Manufacturing in New York: Opportunities for Growth | Trade and Industry Development

Manufacturing in New York: Opportunities for Growth

Sep 08, 2011 | By: Kenneth Adams


Nova Bus opened its 140,000 square foot plant in the Banker Road Industrial Park on June 15, 2009. Its first U.S. customer was the New York City Transit Authority for 90 LFS Articulated buses. Today, the Plattsburgh plant is a hustle and bustle of activity, proudly serving many clients. The hugely successful, world class facility is equipped to assemble the entire line of LFS vehicles.

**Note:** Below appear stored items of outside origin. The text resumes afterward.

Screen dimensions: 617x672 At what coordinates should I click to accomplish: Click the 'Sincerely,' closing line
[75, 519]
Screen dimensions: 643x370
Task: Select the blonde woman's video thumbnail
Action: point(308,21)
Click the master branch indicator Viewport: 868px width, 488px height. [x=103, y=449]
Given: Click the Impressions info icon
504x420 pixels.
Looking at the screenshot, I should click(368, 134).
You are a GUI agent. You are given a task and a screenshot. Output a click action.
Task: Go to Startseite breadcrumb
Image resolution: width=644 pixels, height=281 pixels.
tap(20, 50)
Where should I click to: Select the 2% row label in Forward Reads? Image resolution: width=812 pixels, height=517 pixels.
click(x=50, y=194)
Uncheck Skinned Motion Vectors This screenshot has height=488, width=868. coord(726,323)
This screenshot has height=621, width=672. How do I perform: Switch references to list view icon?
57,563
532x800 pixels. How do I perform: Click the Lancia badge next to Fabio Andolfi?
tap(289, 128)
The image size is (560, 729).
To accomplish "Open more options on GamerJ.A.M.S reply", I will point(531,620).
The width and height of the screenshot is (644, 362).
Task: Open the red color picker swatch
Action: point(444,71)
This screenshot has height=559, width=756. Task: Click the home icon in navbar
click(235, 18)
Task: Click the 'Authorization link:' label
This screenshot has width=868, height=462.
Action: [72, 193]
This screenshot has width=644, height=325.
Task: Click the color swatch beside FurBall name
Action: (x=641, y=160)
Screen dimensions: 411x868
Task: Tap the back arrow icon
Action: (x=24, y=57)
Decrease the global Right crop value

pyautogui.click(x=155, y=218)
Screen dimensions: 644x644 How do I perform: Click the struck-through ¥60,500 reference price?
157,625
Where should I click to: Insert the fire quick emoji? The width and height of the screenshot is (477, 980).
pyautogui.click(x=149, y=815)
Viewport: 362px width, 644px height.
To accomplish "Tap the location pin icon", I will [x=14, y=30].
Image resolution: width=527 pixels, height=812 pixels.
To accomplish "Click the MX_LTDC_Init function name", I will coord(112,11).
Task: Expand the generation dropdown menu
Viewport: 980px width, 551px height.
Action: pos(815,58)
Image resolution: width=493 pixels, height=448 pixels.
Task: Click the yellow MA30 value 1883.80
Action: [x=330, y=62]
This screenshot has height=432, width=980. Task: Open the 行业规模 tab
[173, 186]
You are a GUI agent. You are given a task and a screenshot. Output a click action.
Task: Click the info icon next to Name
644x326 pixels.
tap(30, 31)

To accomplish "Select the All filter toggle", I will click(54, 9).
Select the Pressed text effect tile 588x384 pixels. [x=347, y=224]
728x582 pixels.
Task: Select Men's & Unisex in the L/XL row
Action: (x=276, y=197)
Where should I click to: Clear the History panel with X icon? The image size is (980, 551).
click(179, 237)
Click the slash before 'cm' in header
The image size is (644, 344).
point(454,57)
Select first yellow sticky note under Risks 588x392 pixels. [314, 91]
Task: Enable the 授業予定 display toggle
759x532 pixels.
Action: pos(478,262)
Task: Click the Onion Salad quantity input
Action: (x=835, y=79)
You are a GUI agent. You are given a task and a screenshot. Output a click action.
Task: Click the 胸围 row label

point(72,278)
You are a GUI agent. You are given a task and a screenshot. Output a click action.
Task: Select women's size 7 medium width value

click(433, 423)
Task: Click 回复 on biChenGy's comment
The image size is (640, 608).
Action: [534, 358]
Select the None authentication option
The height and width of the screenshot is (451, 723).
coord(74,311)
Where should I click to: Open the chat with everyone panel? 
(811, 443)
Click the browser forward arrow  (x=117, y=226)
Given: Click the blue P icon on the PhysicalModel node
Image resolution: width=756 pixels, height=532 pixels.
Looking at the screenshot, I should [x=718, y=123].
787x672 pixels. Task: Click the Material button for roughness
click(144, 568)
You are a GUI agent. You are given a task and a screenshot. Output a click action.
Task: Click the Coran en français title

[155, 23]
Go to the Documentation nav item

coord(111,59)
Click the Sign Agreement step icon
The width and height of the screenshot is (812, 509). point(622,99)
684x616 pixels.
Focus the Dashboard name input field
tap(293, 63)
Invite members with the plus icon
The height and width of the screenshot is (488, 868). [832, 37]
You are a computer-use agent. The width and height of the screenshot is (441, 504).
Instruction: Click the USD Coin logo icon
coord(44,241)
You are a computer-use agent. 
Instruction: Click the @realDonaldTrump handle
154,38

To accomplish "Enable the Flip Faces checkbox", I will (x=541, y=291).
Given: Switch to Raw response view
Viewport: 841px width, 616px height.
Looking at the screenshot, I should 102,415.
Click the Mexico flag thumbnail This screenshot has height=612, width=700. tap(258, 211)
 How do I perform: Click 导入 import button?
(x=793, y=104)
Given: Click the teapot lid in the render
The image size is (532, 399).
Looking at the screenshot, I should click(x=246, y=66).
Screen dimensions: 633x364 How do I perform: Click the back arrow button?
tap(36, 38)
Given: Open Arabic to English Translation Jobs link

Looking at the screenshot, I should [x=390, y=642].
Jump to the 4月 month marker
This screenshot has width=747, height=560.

Across the nation and in New York, manufacturing is an especially vital and dynamic sector of the economy. New York sees manufacturing playing a significant role as it shifts from its “smokestack” production to a leading center of high-tech manufacturing. The state’s educated population, research-oriented universities, geographical assets and economic incentives will further attract investment and support New York as it strives to lead the global economy.

A Manufacturing Legacy
For well over a century, starting with the opening of the Erie Canal and continuing through World War II, New York State has been a national leader in manufacturing. The jobs the industry created were a source of economic prosperity for New York’s residents and provided financial stability for the localities that played host to large manufacturing plants, such as Kodak in Rochester, General Motors and the auto industry in Buffalo, Pfizer in Brooklyn and General Electric in Schenectady.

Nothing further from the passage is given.